A few observations on improving teacher quality in the dropout nation:
- More reasons for focusing on improving teacher quality in urban school systems: As University of Pennsylvania researchers Richard Ingersoll and Lisa Merrill points out in Educational Leadership, 45 percent of teacher turnover takes place in just a quarter of public schools — mostly, the urban systems that help spur the dropout crisis. Certainly part of the problem is the environments in which those teachers must work — which, as Martin Haberman notes, are challenged by systemic bureaucratic decay and incompetence — and the fact that far too many teachers coming out of the nation’s university schools of education are ill-equipped to work in those schools. But as we have seen with layoffs that are occurring (or about to happen) in New York City and elsewhere, as much of the problem lies with reverse seniority (or last hired-first fired) policies that make it difficult to retain young talented teachers. New York City, for example, will have to get rid of 13 percent of the 30,000 new teachers it has hired in the last decade. Dealing with all of these issues is critical to improving teacher quality in urban schools.
- Promoting their obsolescence? University schools of education often attempt to defend their woeful programs by arguing that alternative teacher training programs such as Teach For America are no more successful at training high-quality teachers. But you wonders if they realize that by making such a statement, they are also justifying the end of their existence. Given that aspiring teachers pay a high cost for attending ed schools — and attend TFA and other such programs for free — why wouldn’t they direct their attention away from ed schools? For school districts, especially urban systems plagued by low-quality teachers, TFA and other alternative preparation programs offer them sources of new high-quality teachers specially skilled for their needs.

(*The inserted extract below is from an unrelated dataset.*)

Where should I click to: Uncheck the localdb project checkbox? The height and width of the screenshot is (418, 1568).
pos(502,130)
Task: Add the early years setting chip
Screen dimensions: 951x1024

- Perhaps we shouldn’t let Baby Boomer teachers retire: As someone suggested at Reason‘s Hit and Run blog in response to my latest column in The American Spectator, it may be cheaper to make it difficult for teachers to retire. After all once a teacher retires, the costs don’t disappear; the costs are merely switched over to the pension system, which districts must pay into anyway. This wouldn’t exactly help children or improve teacher quality. But it would help alleviate the long-term costs of deals between districts, states and affiliates of the National Education Association and the American Federation of Teachers that have become too expensive for taxpayers to bear.
- The next battleground in the teacher quality wars won’t be Colorado (where the battle is already being waged) or in Florida (where the tenure reform bill SB 6 was vetoed by the pusillanimous and ambition-oriented Charlie Crist), but in Texas, where the National Council on Teacher Quality took aim at the quality of the state’s ed schools with a recent report. With more than 30 school superintendents backing NCTQ’s conclusions, expect one of the gubernatorial candidates to eventually propose reforms that go beyond the changes already enacted in the Lone Star State and in Indiana last year. Tying student test score data to teacher performance evaluations would also go a long way towards measuring the quality of ed school curricula and shutting down schools that don’t deserve to exist.